This talk will summarize recent activities in Apache Spark developer’s community to enhance columnar storage in Spark 2.3. Columnar storage is known as an efficient format for keeping consecutive fields of a column. On the other hand, previous versions of Spark used columnar storage in a few places. Columnar storage was an internal data structure. Spark 2.3 published an abstract class ColumnVector as a public API. Then, Spark 2.3 uses ColumnVector to effectively support several columnar storages with huge performance improvements. Pre-Spark 2.3 uses columnar storages for reading Apache Parquet and creating table cache in a program written in SQL, DataFrame, or Dataset e.g. df.cache.
These columnar storages are accessed using different internal APIs. This difference led to performance inefficiency of table cache. Spark 2.3 defined ColumnVector as a public API. Then, Spark 2.3 can read data in Apache Arrow and Apache ORC thru ColumnVector without extra data conversion and data copy. While PySpark in pre-Spark 2.3 had huge overhead regarding serialization and desterilization, Spark 2.3 eliminated this overhead by using to use pandas with Apache Arrow. Thus, Spark 2.3 improves performance of PySpark. Spark 2.3 accesses columnar storage for table cache thru ColumnVector without data copy. Spark 2.3 also improves performance of table cache.

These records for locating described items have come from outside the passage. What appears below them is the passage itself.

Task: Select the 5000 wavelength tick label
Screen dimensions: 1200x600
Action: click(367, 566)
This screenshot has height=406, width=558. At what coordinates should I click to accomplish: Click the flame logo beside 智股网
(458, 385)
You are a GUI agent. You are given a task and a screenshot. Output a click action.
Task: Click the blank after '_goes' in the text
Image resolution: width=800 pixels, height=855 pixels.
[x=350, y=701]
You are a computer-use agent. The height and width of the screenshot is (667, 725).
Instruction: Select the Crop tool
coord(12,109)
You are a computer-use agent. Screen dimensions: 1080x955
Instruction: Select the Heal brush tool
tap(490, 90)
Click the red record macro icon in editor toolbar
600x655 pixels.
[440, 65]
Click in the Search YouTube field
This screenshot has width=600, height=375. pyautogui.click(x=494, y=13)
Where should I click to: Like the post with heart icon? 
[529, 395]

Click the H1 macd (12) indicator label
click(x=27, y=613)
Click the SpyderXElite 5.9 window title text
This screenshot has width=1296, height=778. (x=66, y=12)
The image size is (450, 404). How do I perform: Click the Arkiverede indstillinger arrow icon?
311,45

Here are takeaways of this talk:
(1) ColumnVector in Spark 2.3 is a public API of columnar storage to exchange data with other columnar storages.
(2) Spark 2.3 uses ColumnVector to exchange famous columnar storages Apache Arrow and Apache ORC with low overhead, and improves performance.
(3) Spark 2.3 and later versions improve performance of PySpark by using Pandas.
(4) Spark 2.3 and later versions use ColumnVector for table cache and improved performance.